Suppose you are driving when you see red-and-blue police lights behind you. An officer pulls you over and asks to administer a breathalyzer test. If you refuse, can this be used against you in court?
Although you have the right to refuse a breathalyzer, the State can subsequently arrest you and present your refusal as evidence against you in court. Or, at least, it could until recently. While this practice was once legal, a landmark ruling by the Supreme Court of Georgia has overthrown it. What does this mean for Georgia drivers?
The case that changed everything
The court recently decided the case of Elliott v. State. In 2015, a police officer pulled over the plaintiff on suspicion of driving under the influence of alcohol. When the plaintiff refused to take a breathalyzer test, the officer arrested her. She filed a lawsuit, claiming that the State does not have the right to use her refusal as evidence against her in court.

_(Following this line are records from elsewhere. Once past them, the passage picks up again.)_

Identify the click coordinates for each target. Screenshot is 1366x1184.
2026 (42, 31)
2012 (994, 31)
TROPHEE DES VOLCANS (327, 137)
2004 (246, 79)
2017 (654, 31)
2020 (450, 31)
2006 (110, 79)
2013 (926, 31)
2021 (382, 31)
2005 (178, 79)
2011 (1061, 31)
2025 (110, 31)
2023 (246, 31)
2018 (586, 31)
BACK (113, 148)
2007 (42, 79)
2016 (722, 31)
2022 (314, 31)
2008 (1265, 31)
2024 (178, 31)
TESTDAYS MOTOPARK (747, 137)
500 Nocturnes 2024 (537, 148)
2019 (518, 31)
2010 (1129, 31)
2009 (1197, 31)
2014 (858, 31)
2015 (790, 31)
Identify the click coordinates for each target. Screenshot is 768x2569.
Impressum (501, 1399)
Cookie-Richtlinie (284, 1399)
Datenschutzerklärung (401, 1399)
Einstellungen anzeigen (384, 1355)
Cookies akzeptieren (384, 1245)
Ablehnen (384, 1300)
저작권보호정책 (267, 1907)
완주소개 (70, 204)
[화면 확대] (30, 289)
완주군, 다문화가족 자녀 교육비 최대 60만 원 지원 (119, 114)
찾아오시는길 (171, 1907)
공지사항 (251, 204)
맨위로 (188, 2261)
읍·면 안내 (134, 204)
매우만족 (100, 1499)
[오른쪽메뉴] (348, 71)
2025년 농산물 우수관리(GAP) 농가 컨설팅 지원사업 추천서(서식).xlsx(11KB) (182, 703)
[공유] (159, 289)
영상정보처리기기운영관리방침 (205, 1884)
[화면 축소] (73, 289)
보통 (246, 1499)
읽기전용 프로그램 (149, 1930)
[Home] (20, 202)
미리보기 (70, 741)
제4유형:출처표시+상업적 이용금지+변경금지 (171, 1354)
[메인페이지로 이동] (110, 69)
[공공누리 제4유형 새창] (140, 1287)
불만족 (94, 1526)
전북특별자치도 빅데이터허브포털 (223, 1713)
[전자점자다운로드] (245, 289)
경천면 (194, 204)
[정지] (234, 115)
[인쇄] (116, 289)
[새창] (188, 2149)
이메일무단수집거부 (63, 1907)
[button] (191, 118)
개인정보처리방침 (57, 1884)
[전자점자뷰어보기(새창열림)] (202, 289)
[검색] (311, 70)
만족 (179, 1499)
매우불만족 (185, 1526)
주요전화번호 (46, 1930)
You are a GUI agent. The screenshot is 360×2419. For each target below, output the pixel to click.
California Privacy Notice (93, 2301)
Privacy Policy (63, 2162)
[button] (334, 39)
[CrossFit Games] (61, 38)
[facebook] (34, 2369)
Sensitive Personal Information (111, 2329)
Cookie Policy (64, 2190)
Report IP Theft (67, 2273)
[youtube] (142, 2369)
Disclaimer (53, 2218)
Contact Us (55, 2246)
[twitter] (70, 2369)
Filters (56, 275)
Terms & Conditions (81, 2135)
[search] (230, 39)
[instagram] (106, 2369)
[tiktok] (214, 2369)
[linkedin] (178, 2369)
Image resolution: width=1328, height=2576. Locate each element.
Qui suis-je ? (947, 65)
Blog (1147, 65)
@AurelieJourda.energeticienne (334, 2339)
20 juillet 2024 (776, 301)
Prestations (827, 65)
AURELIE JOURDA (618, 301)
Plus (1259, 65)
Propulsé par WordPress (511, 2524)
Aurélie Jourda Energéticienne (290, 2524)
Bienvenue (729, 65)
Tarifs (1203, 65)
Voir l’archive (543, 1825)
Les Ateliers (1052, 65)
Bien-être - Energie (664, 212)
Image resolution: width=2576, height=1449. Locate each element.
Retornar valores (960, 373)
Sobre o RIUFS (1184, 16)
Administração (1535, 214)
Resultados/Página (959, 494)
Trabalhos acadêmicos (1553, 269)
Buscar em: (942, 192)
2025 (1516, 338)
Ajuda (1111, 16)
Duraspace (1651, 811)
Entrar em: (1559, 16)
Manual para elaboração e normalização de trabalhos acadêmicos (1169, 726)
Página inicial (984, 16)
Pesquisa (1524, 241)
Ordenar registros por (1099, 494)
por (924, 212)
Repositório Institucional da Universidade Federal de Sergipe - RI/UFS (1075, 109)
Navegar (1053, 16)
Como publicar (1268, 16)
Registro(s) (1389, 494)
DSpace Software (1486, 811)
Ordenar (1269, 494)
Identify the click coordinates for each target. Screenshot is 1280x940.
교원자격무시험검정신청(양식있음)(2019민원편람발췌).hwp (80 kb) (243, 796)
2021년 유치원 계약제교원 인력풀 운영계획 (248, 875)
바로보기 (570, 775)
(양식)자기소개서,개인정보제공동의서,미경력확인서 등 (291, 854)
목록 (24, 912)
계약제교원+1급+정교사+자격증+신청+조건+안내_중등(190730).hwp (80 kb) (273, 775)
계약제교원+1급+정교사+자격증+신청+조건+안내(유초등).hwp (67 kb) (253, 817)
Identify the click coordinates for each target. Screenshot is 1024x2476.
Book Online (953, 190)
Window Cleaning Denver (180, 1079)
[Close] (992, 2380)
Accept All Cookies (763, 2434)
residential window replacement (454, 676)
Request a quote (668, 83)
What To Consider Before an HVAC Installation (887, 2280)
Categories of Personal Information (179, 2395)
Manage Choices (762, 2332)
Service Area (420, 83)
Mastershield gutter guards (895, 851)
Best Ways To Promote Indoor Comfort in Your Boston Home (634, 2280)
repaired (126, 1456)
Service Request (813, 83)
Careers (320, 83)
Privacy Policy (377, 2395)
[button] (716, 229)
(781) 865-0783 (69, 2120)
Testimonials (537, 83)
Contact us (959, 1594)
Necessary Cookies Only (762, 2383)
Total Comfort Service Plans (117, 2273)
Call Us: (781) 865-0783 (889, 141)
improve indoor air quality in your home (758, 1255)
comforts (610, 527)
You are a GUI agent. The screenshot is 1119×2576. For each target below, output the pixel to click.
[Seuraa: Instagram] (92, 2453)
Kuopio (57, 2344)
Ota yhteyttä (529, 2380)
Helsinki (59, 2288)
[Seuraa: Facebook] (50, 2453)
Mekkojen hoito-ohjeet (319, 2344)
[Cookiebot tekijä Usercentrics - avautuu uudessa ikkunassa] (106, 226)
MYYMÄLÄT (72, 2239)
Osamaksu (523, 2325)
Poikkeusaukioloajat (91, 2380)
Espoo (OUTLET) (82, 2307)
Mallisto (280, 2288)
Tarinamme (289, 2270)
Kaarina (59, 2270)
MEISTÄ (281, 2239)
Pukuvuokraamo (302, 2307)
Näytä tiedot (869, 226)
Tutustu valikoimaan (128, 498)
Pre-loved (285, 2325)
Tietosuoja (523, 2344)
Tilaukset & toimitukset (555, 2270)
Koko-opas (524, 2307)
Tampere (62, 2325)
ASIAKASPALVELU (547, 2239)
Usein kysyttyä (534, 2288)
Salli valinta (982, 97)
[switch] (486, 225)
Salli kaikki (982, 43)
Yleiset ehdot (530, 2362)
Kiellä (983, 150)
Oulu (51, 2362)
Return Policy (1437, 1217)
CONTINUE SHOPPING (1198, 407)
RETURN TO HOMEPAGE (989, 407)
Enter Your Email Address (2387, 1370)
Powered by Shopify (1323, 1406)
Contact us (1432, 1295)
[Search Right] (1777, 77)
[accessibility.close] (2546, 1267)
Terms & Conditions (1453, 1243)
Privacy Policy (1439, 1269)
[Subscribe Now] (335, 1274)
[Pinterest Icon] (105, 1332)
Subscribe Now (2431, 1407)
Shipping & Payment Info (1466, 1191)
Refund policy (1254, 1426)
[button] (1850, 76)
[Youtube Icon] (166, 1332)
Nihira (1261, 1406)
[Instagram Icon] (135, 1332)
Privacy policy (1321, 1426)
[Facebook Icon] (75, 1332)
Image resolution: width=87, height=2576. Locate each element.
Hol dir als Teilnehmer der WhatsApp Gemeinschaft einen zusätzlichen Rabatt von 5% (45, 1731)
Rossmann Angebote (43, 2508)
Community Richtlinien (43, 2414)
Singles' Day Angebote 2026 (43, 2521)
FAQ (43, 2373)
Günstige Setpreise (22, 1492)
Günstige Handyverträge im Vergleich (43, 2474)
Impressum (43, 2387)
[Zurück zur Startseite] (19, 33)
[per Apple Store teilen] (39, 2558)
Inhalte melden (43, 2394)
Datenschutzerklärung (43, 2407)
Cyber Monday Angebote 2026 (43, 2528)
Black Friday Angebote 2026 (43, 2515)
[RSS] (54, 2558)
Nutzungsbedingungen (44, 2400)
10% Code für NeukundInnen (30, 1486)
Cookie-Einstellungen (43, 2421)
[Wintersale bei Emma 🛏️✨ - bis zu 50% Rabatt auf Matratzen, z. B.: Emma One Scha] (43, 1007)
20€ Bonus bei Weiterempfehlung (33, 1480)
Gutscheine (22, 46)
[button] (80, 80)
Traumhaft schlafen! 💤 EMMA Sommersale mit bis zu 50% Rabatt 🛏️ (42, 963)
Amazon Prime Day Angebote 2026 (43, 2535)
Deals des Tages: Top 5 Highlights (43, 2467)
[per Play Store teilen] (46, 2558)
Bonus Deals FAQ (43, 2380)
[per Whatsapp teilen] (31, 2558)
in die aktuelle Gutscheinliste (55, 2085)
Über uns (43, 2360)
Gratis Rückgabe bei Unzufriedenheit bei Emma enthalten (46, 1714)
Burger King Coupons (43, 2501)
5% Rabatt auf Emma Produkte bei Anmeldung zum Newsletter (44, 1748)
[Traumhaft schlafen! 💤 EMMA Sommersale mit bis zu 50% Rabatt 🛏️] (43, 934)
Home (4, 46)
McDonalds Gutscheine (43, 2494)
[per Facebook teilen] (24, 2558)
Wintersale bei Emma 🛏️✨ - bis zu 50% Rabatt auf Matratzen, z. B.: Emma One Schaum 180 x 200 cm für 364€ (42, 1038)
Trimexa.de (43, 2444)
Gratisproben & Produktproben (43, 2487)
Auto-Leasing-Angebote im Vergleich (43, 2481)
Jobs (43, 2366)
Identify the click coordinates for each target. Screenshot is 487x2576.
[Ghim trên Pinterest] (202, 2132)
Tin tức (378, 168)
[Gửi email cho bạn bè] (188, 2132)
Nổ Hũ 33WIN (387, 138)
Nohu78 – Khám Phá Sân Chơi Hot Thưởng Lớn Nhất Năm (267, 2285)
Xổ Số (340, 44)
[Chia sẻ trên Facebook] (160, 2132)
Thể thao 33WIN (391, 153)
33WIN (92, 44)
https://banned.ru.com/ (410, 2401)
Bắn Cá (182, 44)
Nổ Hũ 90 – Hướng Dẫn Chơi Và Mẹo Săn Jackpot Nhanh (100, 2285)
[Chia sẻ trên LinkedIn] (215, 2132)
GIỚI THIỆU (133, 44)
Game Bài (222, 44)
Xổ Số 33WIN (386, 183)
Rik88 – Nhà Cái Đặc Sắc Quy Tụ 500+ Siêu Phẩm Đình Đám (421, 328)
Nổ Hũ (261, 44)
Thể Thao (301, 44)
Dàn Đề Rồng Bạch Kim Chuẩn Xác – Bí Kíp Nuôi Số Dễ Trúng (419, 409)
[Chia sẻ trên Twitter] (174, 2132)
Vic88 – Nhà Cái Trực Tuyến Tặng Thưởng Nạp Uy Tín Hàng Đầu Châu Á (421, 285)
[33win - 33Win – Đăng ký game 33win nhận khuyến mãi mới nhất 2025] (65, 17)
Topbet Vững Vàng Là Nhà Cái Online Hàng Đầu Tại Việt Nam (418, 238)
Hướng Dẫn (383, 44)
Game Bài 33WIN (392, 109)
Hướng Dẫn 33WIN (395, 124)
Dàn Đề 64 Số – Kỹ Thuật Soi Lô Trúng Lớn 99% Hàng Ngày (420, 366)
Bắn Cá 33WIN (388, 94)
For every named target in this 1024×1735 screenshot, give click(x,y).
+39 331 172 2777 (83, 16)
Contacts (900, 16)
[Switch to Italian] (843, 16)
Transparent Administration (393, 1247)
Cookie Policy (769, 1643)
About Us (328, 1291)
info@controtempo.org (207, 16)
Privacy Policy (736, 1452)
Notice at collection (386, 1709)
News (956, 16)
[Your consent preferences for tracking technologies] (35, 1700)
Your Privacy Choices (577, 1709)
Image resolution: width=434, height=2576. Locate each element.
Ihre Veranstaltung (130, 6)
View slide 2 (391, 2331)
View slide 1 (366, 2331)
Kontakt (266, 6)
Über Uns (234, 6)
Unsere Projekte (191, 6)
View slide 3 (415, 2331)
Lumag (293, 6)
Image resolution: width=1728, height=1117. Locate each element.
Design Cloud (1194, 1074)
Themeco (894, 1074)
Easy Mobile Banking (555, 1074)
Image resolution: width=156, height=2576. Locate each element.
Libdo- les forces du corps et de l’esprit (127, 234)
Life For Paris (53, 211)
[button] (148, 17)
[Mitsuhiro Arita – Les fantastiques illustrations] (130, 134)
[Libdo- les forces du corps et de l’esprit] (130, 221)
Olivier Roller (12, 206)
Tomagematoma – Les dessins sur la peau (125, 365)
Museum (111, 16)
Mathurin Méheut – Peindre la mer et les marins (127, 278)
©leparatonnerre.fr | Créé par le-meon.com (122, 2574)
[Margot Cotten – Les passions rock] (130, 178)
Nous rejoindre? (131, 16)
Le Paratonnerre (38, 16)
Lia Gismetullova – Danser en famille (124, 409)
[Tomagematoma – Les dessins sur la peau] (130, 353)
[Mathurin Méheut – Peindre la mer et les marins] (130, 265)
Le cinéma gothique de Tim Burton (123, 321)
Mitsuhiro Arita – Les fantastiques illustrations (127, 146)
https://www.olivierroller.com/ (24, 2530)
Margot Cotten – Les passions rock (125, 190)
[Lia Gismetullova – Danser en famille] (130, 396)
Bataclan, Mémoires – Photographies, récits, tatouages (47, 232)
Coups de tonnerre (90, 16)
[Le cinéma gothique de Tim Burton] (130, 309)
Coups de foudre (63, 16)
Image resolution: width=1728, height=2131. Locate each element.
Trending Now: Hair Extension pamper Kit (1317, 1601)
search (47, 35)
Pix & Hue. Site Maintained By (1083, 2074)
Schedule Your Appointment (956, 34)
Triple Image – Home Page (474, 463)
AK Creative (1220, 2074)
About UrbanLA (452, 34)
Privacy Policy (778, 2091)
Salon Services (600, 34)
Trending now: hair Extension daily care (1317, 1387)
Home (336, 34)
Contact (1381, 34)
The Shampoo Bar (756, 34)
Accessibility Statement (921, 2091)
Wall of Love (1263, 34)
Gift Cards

The Georgia Supreme Court agreed, ruling unanimously that this practice violated the provision of the State Constitution that protects citizens from self-incrimination. In an earlier case called Olevik v. State, the Court ruled that the State cannot force someone to submit to take a chemical breath test.
What does this mean for Georgia drivers?
This decision is a triumph for motorists throughout the state. It means that even if a police officer pulls you over on suspicion of drunk driving, you have the right to refuse a breathalyzer test—and if you are arrested, your refusal cannot be used against you in criminal court. A refusal to take a breath test can, however, count against you in an administrative hearing for a license suspension. In addition, the Elliott ruling does not prevent the police from seeking a warrant from a judge to have your blood tested if the officer suspects you are under the influence.
Remember: Driving drunk is always dumb and dangerous. Do not do it —be safe and smart.